Below is a complete example illustrating how to use `express-redis-simple-cache` in a basic Express server:
```javascript
import express from 'express';
import { setupCache, cache, stopCache } from 'express-redis-simple-cache';
async function startServer() {
const redisClient = await setupCache({
url: 'redis://localhost:6379',
}, 'normal');
const app = express();
app.get('/users', cache({
method: 'GET',
route: '/users',
cache: { expire: 300, type: 'always' },
}), async (req, res) => {
const users = await fetchUsersFromDatabase();
res.json(users);
});
app.get('/profile', cache({
method: 'GET',
route: '/profile',
cache: { expire: 120, type: 'per-auth-token' },
}), async (req, res) => {
const profile = await getCurrentUserProfile(req);
res.json(profile);
});
app.get('/search', cache({
method: 'GET',
route: '/search',
cache: { expire: 60, type: 'per-request-url' },
}), async (req, res) => {
const results = await searchProducts(req.query.q);
res.json(results);
});
app.get('/cart', cache({
method: 'GET',
route: '/cart',
cache: { expire: 600, type: 'per-custom-cookie', customCookie: 'cartId' },
}), async (req, res) => {
const cart = await fetchCart(req.cookies.cartId);
res.json(cart);
});
const server = app.listen(3000, () => {
console.log('Server listening on port 3000');
});
process.on('SIGINT', async () => {
await stopCache(redisClient);
server.close(() => process.exit(0));
});
}
startServer().catch((err) => {
console.error(err);
});
async function fetchUsersFromDatabase() {
return [
{ id: 1, name: 'Alice' },
{ id: 2, name: 'Bob' },
];
}
async function getCurrentUserProfile(req) {
return { id: 1, name: 'Alice', email: 'alice@example.com' };
}
async function searchProducts(q) {
return [];
}
async function fetchCart(cartId) {
return { items: [] };
}
```
- Call `setupCache` once at application start and reuse the returned client. If `setupCache` isn’t called or if the Redis client isn’t ready, the middleware logs an error and bypasses caching.

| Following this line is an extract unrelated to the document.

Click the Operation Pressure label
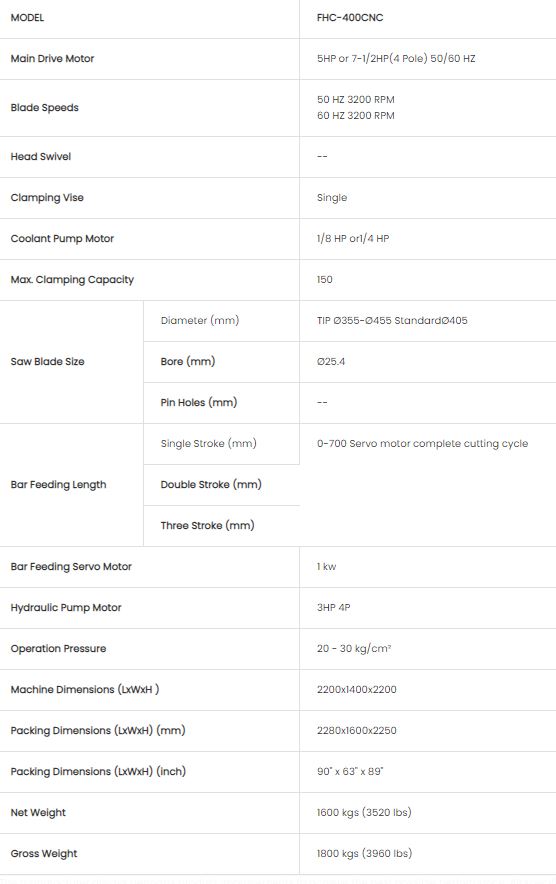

- To clear the cache manually (e.g., after data changes), use the `redisClient` returned by `setupCache()` to call `del` on specific keys or `flushall()` to clear everything.
- Use `type: 'per-request-url'` for endpoints where query parameters affect the response (e.g., search endpoints) so that each unique URL is cached separately.
- Choose an appropriate `expire` time. Shorter TTLs keep data fresh but may increase load on your backend; longer TTLs provide better performance but may return slightly stale data.
- Use the `debug` log level during development to trace cache hits and misses.
When using `type: 'per-auth-token'`, the middleware attempts to extract an authentication token to include in the cache key. It looks for the token in the following locations, in order:
1. **Authorization Header**: The middleware checks for a Bearer token in the `Authorization` header (e.g., `Authorization: Bearer <token>`).
All headers being checked:
- Authorization
- X-Auth-Token
- X-Access-Token
- X-Refresh-Token
- X-ID-Token
- X-API-key
- Token
- Auth-Token
2. **Cookies**: The middleware looks for the following cookies, in order:
- authToken
- accessToken
- refreshToken
- idToken
- jwt
- token
- sessionToken
- auth_token
- access_token
- refresh_token
- bearer_token
If none of these are present, caching is bypassed for the request.
For caching types that rely on cookies (e.g., `per-auth-token` or `per-custom-cookie`), you must use a middleware that populates `req.cookies`. One popular choice is the `cookie-parser` package. Install it with:
```bash
npm install cookie-parser
```
Then, include it in your Express application before using the caching middleware:
```javascript
import cookieParser from 'cookie-parser';
app.use(cookieParser());
```
This ensures that `req.cookies` is populated, allowing the caching middleware to function correctly when relying on cookies.
This project is licensed under the MIT License. See the [LICENSE](./LICENSE) file for details.